§ **What the task requires**
Copy every entry in the listing below exactly, but not the pictures.

§ **Material provided**
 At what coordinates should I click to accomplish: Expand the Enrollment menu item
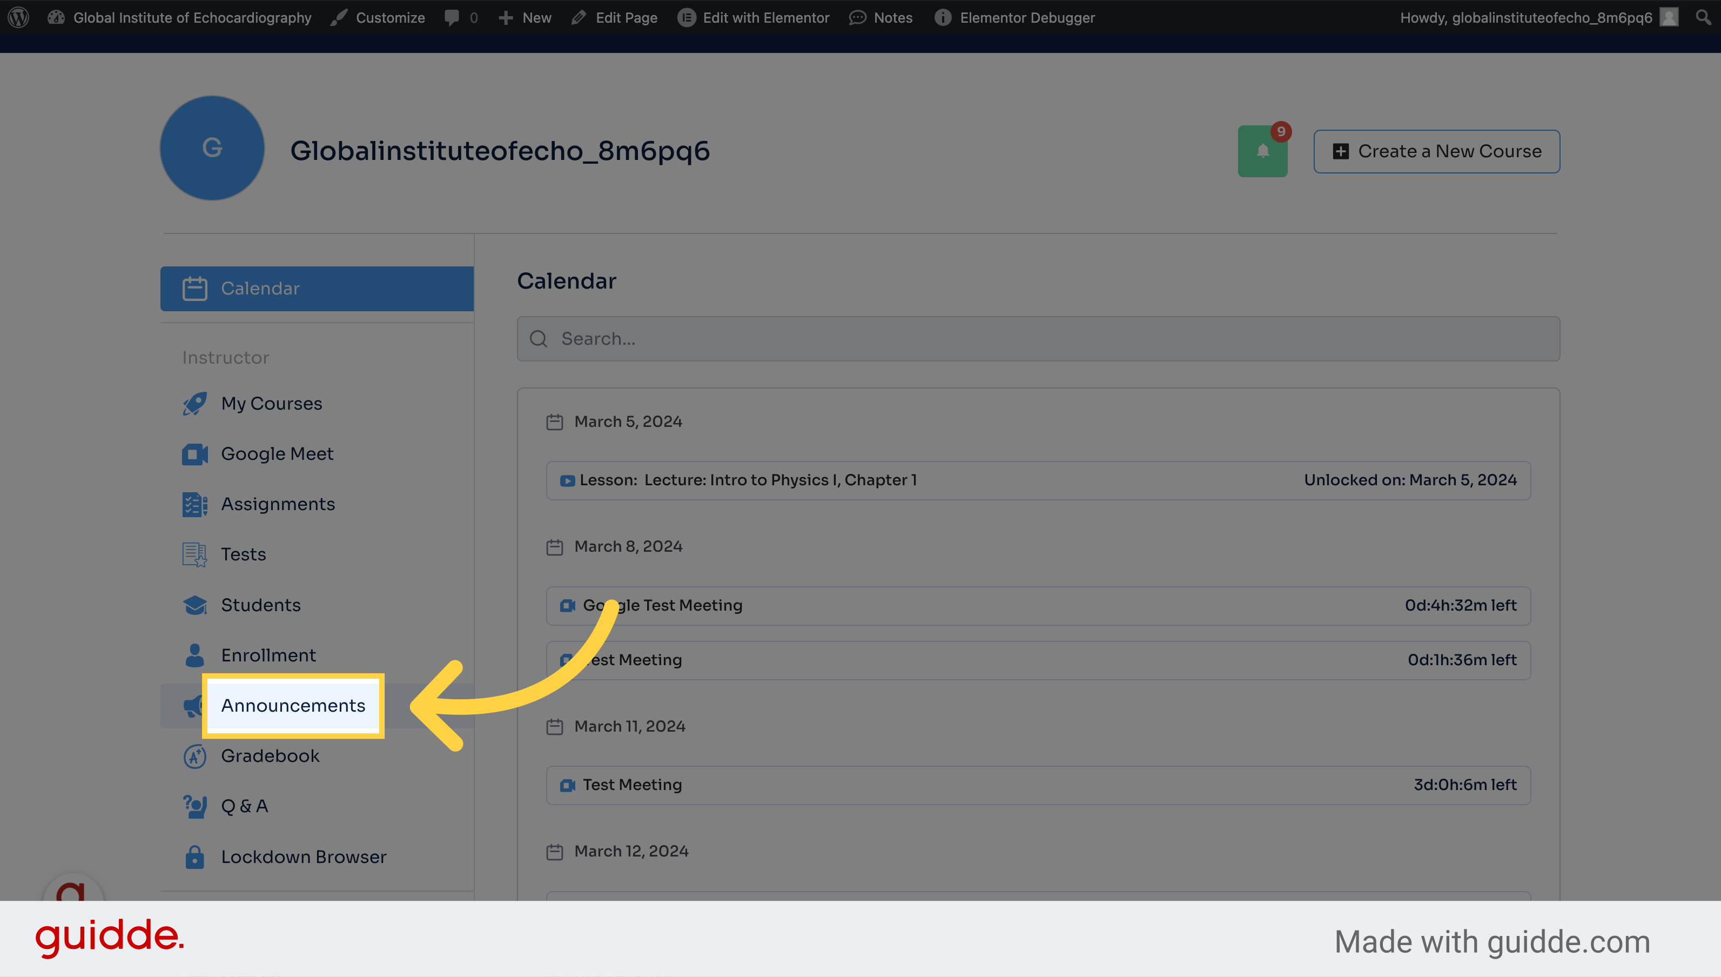click(x=270, y=654)
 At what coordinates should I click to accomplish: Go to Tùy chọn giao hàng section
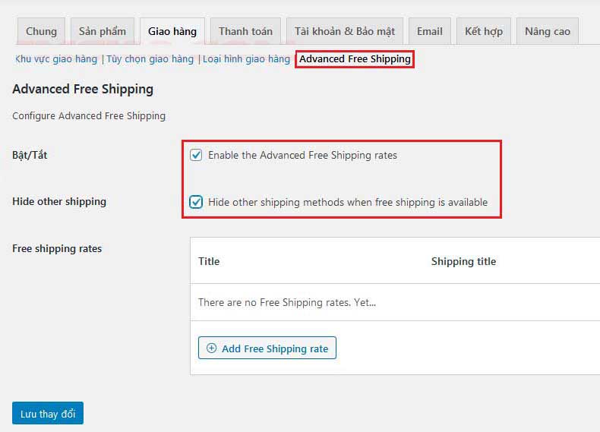point(150,59)
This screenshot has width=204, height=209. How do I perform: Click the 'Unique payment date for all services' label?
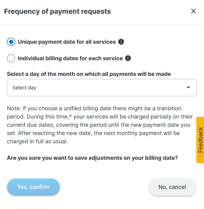[67, 42]
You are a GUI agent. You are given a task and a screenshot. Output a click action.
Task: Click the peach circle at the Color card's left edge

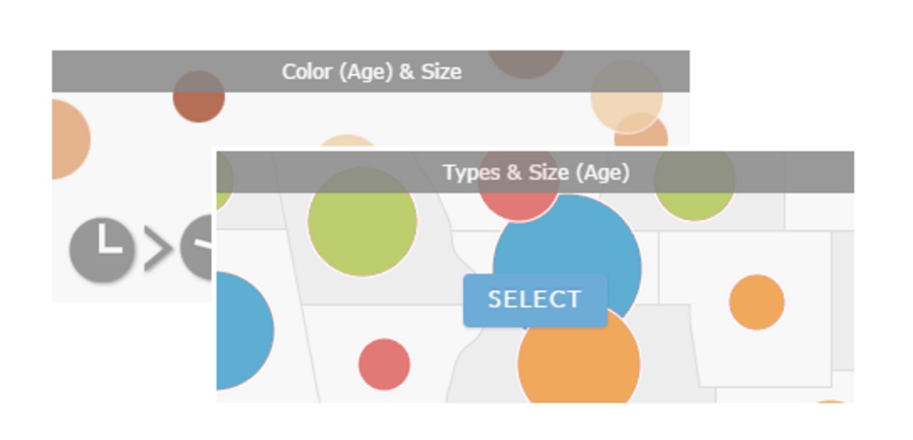pos(70,139)
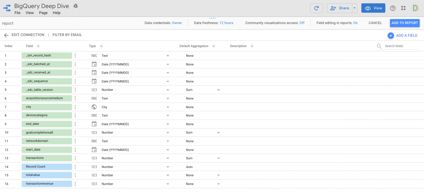Click the three-dot menu next to Record Count

[75, 167]
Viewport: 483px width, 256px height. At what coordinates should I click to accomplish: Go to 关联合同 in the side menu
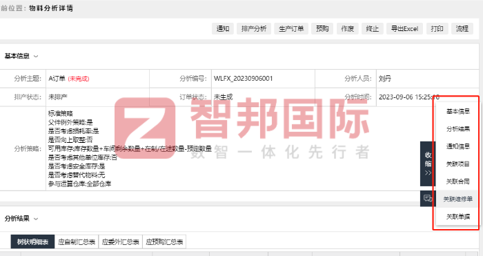click(x=458, y=181)
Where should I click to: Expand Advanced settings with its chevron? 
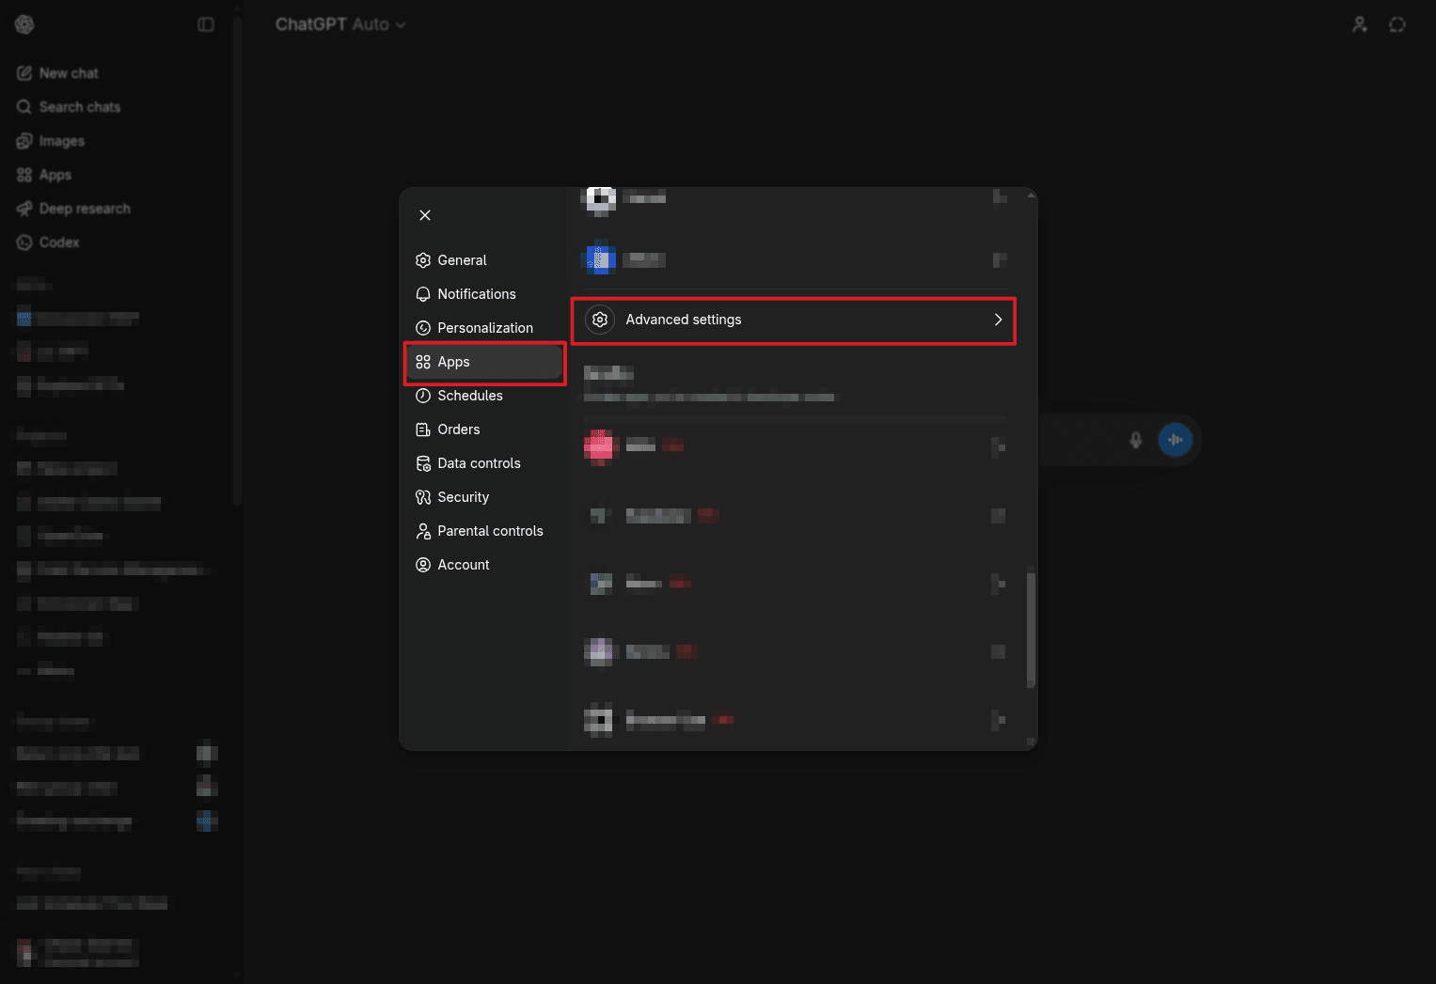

§ **Your solution**
 At what coordinates should I click to accomplish: Expand the Enrollment menu item
click(x=270, y=654)
 At what coordinates should I click to accomplish: Go to Tùy chọn giao hàng section
point(150,59)
This screenshot has width=204, height=209. How do I perform: Click the 'Unique payment date for all services' label?
[67, 42]
You are a GUI agent. You are given a task and a screenshot. Output a click action.
Task: Click the peach circle at the Color card's left edge

pos(70,139)
Click the three-dot menu next to Record Count

[75, 167]
Viewport: 483px width, 256px height. At what coordinates should I click to accomplish: Go to 关联合同 in the side menu
click(x=458, y=181)
Where should I click to: Expand Advanced settings with its chevron? 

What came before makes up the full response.